Whale Coast Conservation brought its sustainable energy roadshow – funded by Lotto – to Gansbaai on Wednesday 30 May. The expo was enthusiastically hosted by Laerskool Gansbaai in their school hall, and that enthusiasm was the keynote for the entire day.
Each class visited the exhibits in turn, starting with the pre-schoolers and working up to well-informed, bright and interested Grade 6s. Later in the day, a group of top students from Masakhane Primary visited with their science teacher, courtesy of transport provided by Dyer Island Conservation Trust, which also sponsors the Gansbaai node of the WCC Eco-Schools. The Green Futures and Growing the Future learners from Grootbos also came, notebooks in hand. What a pleasure it was for the exhibitors to interact with all these top students who will be the future scientists and leaders in our community.
Many of the learners who had been to the expo returned later with their families in tow to show them what they had experienced and what they had learned. What a delight to hear a 10-year old explaining to granny that the bungee-jumping teddy bear illustrated potential and kinetic energy.
Over 500 visitors of all ages were fascinated by the sun-powered toys and the ‘jet’ car propelled by air pressure inside an empty 2-litre plastic bottle. Other toys illustrated the principles of wind turbines of various designs, and hydrogen-powered cars. A battery-powered bicycle had youngsters vying for a turn to take it for a spin. Light boxes with thermometers illustrated the relative energy efficiency of incandescent, compact fluorescent and LED light sources.
The merry-energy-go-round had universal appeal, ranging from simply getting the lights on the top to shine by using ‘child energy’, to a more sophisticated understanding of how the motion of the roundabout can be converted into electricity by a generator.
Energy conservation was illustrated by the ladies from Vuka who showed how to cook using minimum fuel with the use of a simple brick oven and a hot box or ‘pot duvet’. There were also simple solar cookers on display. A solar water heating display explained the cost benefits of using the sun for heating water and how to access the Eskom rebate.
The model of a wave slot energy converter proposal by Abagold was the object of much interest. Here was an innovative project to harvest the energy of the waves to generate the huge amount of electricity needed by an abalone farm.
The day culminated with a talk by Whale Coast Conservation Manager Rob Fryer on practical ways of moving towards sustainable energy use in the home.

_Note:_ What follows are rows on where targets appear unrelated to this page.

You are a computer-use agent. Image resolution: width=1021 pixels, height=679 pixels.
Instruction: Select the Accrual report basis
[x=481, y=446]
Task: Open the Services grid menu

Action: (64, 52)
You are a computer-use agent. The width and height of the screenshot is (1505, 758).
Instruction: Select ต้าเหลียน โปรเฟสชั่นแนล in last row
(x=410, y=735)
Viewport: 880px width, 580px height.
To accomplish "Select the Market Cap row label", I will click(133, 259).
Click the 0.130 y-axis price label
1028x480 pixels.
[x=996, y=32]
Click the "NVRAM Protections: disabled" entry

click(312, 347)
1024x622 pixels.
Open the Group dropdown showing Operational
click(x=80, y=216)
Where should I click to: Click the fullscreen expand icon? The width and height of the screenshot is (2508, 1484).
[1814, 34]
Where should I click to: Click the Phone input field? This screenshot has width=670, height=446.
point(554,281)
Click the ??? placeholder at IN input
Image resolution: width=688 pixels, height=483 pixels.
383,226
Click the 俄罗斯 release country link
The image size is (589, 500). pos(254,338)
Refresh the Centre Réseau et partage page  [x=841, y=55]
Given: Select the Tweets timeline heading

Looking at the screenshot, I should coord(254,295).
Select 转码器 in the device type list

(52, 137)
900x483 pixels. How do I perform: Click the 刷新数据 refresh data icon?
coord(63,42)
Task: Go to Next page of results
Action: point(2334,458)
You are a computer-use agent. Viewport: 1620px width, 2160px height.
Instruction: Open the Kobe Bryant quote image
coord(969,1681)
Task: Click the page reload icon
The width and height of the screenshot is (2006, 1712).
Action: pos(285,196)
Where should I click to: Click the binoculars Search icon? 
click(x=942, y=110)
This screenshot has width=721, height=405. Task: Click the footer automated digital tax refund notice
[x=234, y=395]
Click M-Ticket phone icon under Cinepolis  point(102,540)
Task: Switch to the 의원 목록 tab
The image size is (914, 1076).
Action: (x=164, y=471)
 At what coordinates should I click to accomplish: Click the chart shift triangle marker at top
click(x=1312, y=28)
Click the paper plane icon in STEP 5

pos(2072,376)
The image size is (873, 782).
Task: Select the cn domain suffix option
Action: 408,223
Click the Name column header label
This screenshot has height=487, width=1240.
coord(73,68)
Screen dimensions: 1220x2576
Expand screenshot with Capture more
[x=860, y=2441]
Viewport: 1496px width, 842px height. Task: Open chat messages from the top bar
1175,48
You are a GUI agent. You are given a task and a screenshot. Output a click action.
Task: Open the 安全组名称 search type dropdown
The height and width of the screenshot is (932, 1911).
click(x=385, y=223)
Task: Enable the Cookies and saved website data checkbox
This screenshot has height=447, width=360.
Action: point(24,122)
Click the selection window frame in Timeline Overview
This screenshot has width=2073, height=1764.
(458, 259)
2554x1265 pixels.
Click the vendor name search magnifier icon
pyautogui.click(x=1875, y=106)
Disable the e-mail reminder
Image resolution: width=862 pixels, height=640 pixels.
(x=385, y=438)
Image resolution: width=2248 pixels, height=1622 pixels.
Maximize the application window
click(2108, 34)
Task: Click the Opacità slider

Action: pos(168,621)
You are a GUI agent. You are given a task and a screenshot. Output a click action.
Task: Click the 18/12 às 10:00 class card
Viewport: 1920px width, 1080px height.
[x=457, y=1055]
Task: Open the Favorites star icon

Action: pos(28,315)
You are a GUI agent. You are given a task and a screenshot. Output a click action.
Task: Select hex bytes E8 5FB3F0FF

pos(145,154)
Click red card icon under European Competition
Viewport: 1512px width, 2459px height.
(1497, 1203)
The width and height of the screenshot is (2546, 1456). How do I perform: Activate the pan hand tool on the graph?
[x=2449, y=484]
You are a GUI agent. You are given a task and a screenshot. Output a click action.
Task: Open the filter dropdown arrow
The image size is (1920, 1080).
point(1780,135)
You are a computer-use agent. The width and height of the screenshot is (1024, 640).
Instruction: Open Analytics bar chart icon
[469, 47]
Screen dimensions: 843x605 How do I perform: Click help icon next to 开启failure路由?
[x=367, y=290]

He pointed out that becoming energy efficient starts with a mind shift. Everyone has to become conscious of the energy we use (and waste) and make a decision about first conserving energy, then about moving gradually towards supplementing our coal-generated electricity with renewable energy sources and to aspire to eventually becoming self-sufficient in our energy needs. Considering the increasing cost of electricity and potential unreliability of supply, this could only be to our own benefit, as well as our contribution to a decreased ‘footprint’ on the earth.